Bolton find themselves in the midst of a relegation battle but it wasn’t so long ago that they were aiming high in the Premiership and challenging in Europe.

In 2006, Sam Allardyce took Wanderers into the UEFA Cup, the first time the club had tasted European football and they reached the last 32. Two seasons later, they qualified again after finishing 7th in the Premier League and their European adventure went one better than last time, reaching the last 16.

The club started a downward spiral when Allardyce left to join Newcastle, a decision ‘Big Sam’ regretted as he was sacked a few months later. He was replaced by Sammy Lee but he also last just a few months before he was sacked and replaced by Gary Megson, who in turn was dismissed just a few short weeks ago and replaced by Burnley boss Owen Coyle.
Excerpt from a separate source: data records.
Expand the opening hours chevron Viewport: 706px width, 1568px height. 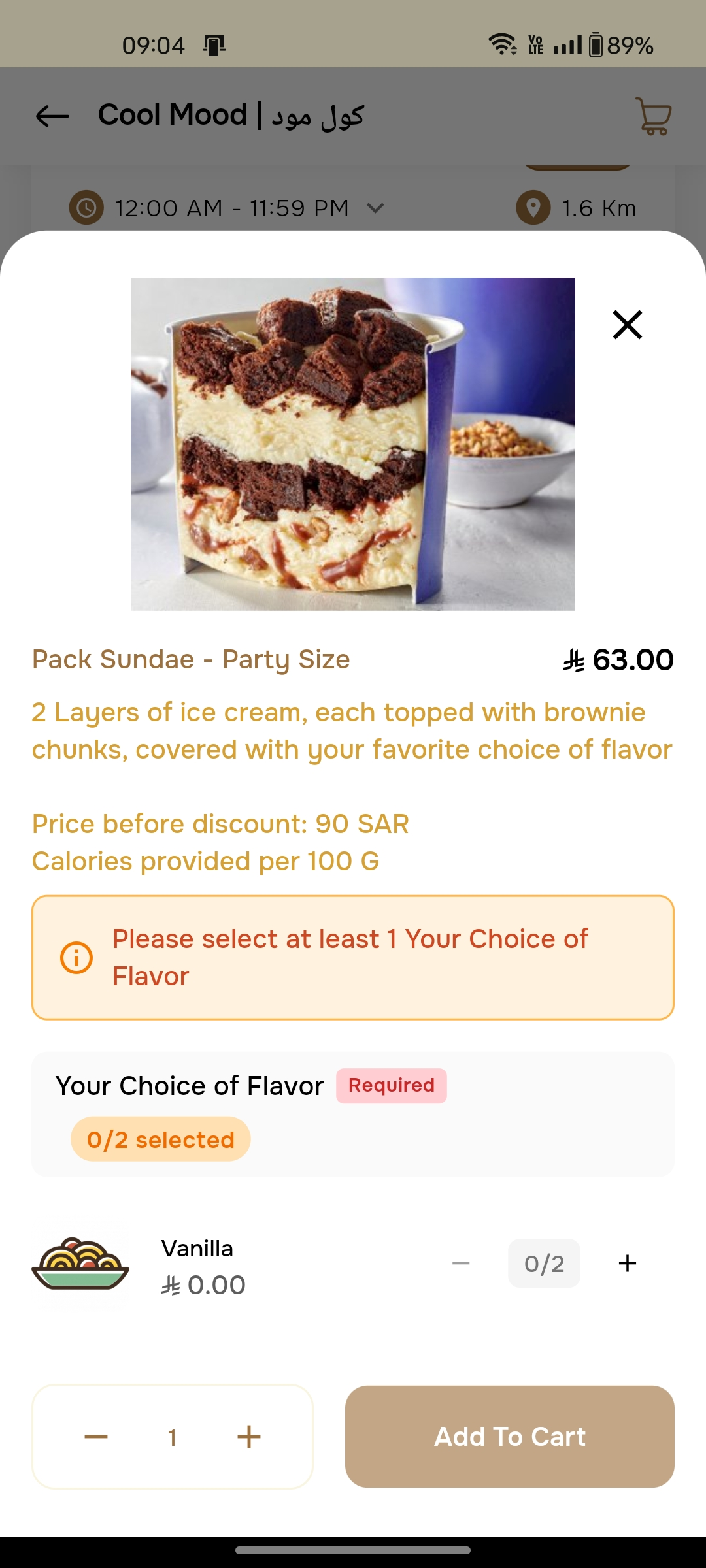coord(375,208)
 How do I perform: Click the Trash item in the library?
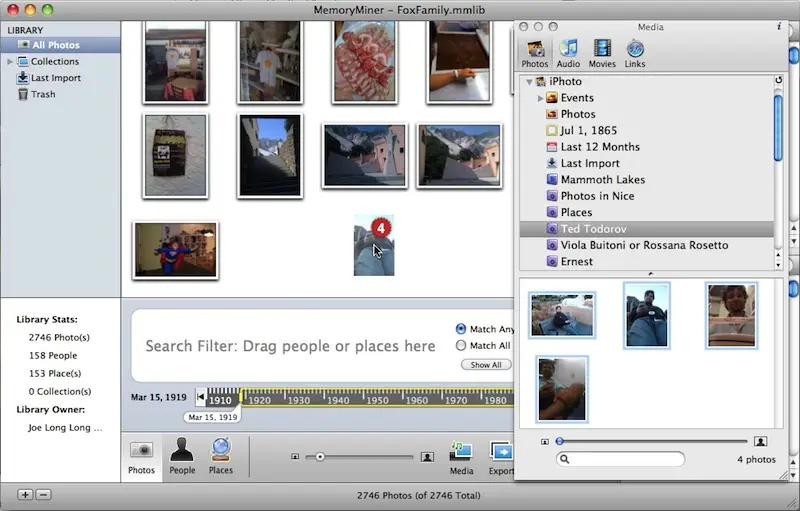tap(43, 94)
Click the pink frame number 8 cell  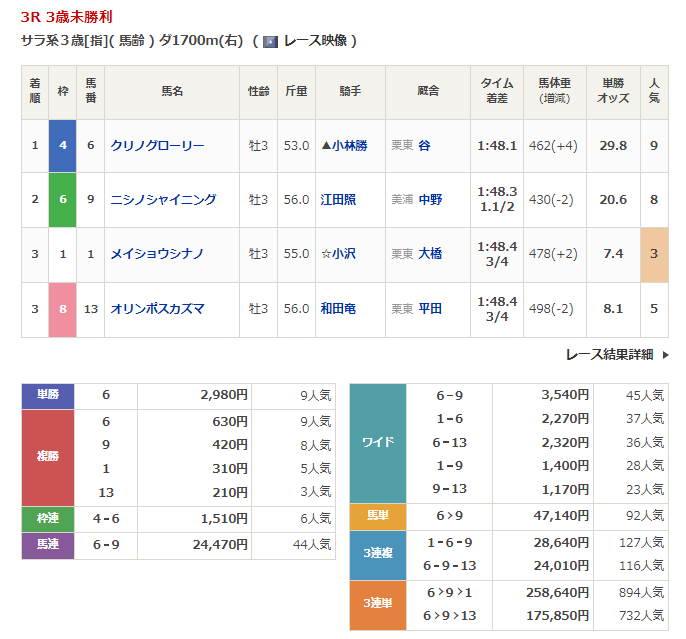(63, 309)
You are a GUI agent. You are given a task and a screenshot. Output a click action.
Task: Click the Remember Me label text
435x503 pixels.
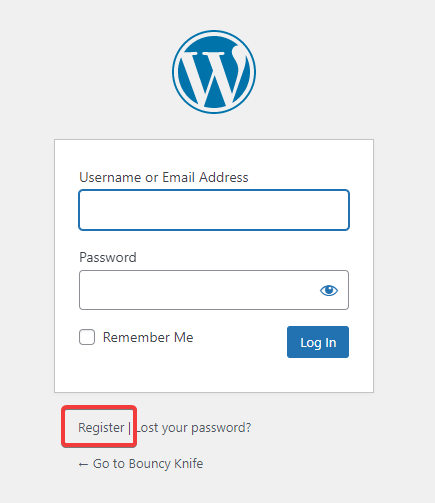tap(148, 337)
Wanderers sit one place and a point above the relegation zone, with West Ham and Wolves waiting to pounce on any slip up Wanderers produce. They have won just two games from ten away from the Reebok but have a better goal difference from all the bottom seven teams in the league.

Manager – Owen Coyle

Owen Coyle replaced former City midfielder Gary Megson in January but lost his first game in charge at home to Arsenal. His current win ratio is 33% compared to his previous one with Burnley which was 42%

Ground – Reebok Stadium

The Reebok Stadium has been Bolton’s home since the club moved from Burnden Park in 1997 and it’s current capacity is 28,723.

Bolton Facts

Bolton are one of the founder member’s of the Football League way back in 1888.

Their first ever league game was at home to Derby County when the visitors ran out 6-3 winners.

Their first game at the Reebok wasn’t nearly as enthralling; a 0-0 draw against Everton was the best they could manage.

Unlike Burnden Park, which was based in Bolton, their new ground is based several miles away in Horwich.

City legend Francis Lee signed for City from Bolton in 1967 for £60,000, then a club record transfer fee.